:: READING TEXT

Another big deal is the Apple Watch app. I’m used to exercising without my iPhone nearby and the Apple Music app is way more useful. I can easily select my playlists and search among all the artists, albums, and songs that I have. I can even download playlists and albums for offline listening, which is currently unavailable on the Spotify Apple Watch app.
I also found the Spotify app a bit clunky. After two years without offering an Apple Watch app, Spotify still needs to make some improvements over its recently-launch app.
Finally, during this month, I really missed the ability to check my library with all my songs. Rather than just choosing a playlist, or album, or an artist, I just love having all my downloaded songs in one place. I also noticed how weird is the fact that I can’t download/add a single song on Spotify. I have to add or download the entire album. Can I just enjoy one song? Do I have to like all of them?Spotify: The good, the bad, and what I’ll miss the most
Now I have to go back and talk about Spotify. It is indeed a really great service and anyone who is already subscribed to it is for sure happy. The thing I enjoyed the most about using Spotify was its macOS app.
I don’t listen to a lot of songs with the Music app on the Mac but with Spotify I did. It’s an easy interface to use, I can check what my friends are listening to, and I just enjoyed it a lot. In fact, this is the place where I listen to music the most.

::::

§ **PROBLEM A**
Return, without any change, the portion of the listing that runs from its first line through the line containing "coord(316,268)", both ends included.
The listing that follows bears no relation to the passage above, and neither depends on the other.

:: TASK INPUTS

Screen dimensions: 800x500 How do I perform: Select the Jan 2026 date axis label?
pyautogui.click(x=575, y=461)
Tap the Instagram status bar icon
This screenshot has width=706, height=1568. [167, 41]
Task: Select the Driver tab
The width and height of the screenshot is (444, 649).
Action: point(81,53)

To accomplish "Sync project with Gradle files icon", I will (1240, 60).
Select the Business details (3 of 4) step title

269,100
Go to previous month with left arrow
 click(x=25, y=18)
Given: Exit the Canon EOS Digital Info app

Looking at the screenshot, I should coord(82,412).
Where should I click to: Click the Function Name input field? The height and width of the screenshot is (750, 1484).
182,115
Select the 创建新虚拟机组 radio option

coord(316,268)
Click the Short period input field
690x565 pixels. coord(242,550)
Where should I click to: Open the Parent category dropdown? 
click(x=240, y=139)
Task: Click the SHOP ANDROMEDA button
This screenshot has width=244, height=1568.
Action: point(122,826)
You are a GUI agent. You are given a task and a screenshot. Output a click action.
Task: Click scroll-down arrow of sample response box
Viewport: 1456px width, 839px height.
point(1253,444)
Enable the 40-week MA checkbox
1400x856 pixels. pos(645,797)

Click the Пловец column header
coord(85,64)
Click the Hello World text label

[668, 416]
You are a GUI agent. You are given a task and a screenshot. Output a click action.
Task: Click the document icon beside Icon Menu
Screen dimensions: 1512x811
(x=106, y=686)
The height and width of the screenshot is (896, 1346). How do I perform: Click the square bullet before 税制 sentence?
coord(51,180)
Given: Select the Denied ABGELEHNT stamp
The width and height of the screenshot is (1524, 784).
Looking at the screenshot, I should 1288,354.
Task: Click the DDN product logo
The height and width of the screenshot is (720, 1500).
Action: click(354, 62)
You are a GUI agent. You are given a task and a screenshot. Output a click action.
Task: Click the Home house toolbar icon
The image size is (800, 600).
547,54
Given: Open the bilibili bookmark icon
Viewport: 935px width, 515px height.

::::

§ **PROBLEM B**
Using the music streaming passage, answer these questions:
(i) What does the Apple Music app on the Apple Watch allow that the Spotify Apple Watch app currently does not?
(ii) How long did Spotify go without offering an Apple Watch app?
(iii) Which Spotify app did the writer enjoy the most?

§ **RESULT A**
Screen dimensions: 800x500 How do I perform: Select the Jan 2026 date axis label?
pyautogui.click(x=575, y=461)
Tap the Instagram status bar icon
This screenshot has width=706, height=1568. [167, 41]
Task: Select the Driver tab
The width and height of the screenshot is (444, 649).
Action: point(81,53)

To accomplish "Sync project with Gradle files icon", I will (1240, 60).
Select the Business details (3 of 4) step title

269,100
Go to previous month with left arrow
 click(x=25, y=18)
Given: Exit the Canon EOS Digital Info app

Looking at the screenshot, I should coord(82,412).
Where should I click to: Click the Function Name input field? The height and width of the screenshot is (750, 1484).
182,115
Select the 创建新虚拟机组 radio option

coord(316,268)

§ **RESULT B**
(i) Downloading playlists and albums for offline listening.
(ii) Two years.
(iii) The macOS app.